If you’re thinking about how to save for college, here are some useful tips:
SAVING STRATEGIES FOR COLLEGE
Planning and dedication are key to building a robust college fund for your kids. Check out these practical suggestions:
START SAVING EARLY
The earlier you begin saving, the more your money can grow. Opening a college fund at birth is perfect because small, regular investments over many years can add up to a substantial amount, reducing the need for big monthly or yearly contributions.
UNDERSTAND THE COSTS
College expenses include a lot of items, some of which might surprise you. Knowing these costs helps you compare different institutions and find ways to lower expenses, providing you with a target savings amount.

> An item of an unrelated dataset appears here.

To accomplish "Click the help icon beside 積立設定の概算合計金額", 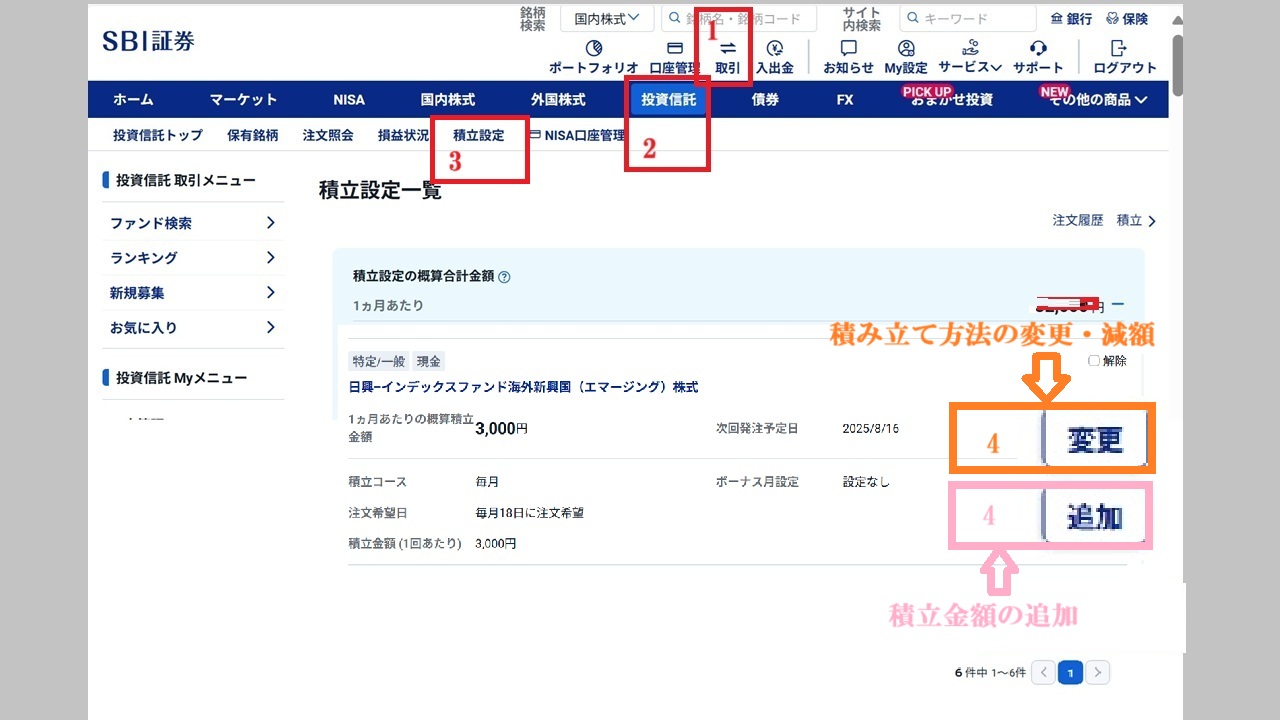I will point(504,277).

CHOOSE THE RIGHT SAVINGS PLATFORM
If you want to start saving early, certain savings platforms can help. Look into tax-benefited accounts like 529 plans or Coverdell Education Savings Accounts (ESA).
AUTOMATE YOUR SAVINGS
Set up automatic deposits into your college savings account to ensure constant growth. Regular monthly inputs, combined with interest, can significantly boost your savings. This method maximizes growth, ensures regular contributions, and prevents you from spending the money elsewhere.
ENCOURAGE FAMILY CONTRIBUTIONS
Share your college savings goals with close relatives who may want to contribute during special occasions. Including a link to your child’s 529 savings account on birthday invitations can offer a way for loved ones to help.
INVEST WISELY
Diversify your investments according to your risk tolerance and timeline. Many college savings plans offer various investment options. Regularly review and adjust your investment plan as needed.
LOOK INTO SCHOLARSHIPS AND FINANCIAL AID
Stay updated on available scholarships and financial aid. While not a substitute for savings, these can help cover some costs.
WHERE TO PUT YOUR MONEY
529 SAVINGS PLANS
A 529 savings plan, a state-backed investment account specifically for education, should be a top choice. It offers tax-free withdrawals for eligible educational expenses, including college and K-12 tuition.
Traditional and ROTH IRAs
Consider investing in Traditional and ROTH IRAs. These accounts offer tax benefits and can hold different investments like stocks, bonds, and mutual funds.
CUSTODIAL ACCOUNTS
UGMA and UTMA custodial accounts hold money or assets for minors. When they reach adulthood (18-21, depending on the state), they gain full control and can use the money as they wish, not necessarily for education.
THE BOTTOM LINE
Although college costs are rising, early saving can lead to higher returns. Once parents determine how much of their child’s education they can afford, they can create a plan for regular contributions. Options like 529 savings plans, brokerage accounts, and prepaid tuition plans are all viable, with 529 plans offering significant tax advantages and flexibility.
Remember, each family’s financial situation is different, so tailor your savings plan accordingly. Regularly review and adjust your strategy based on your family’s needs and financial circumstances.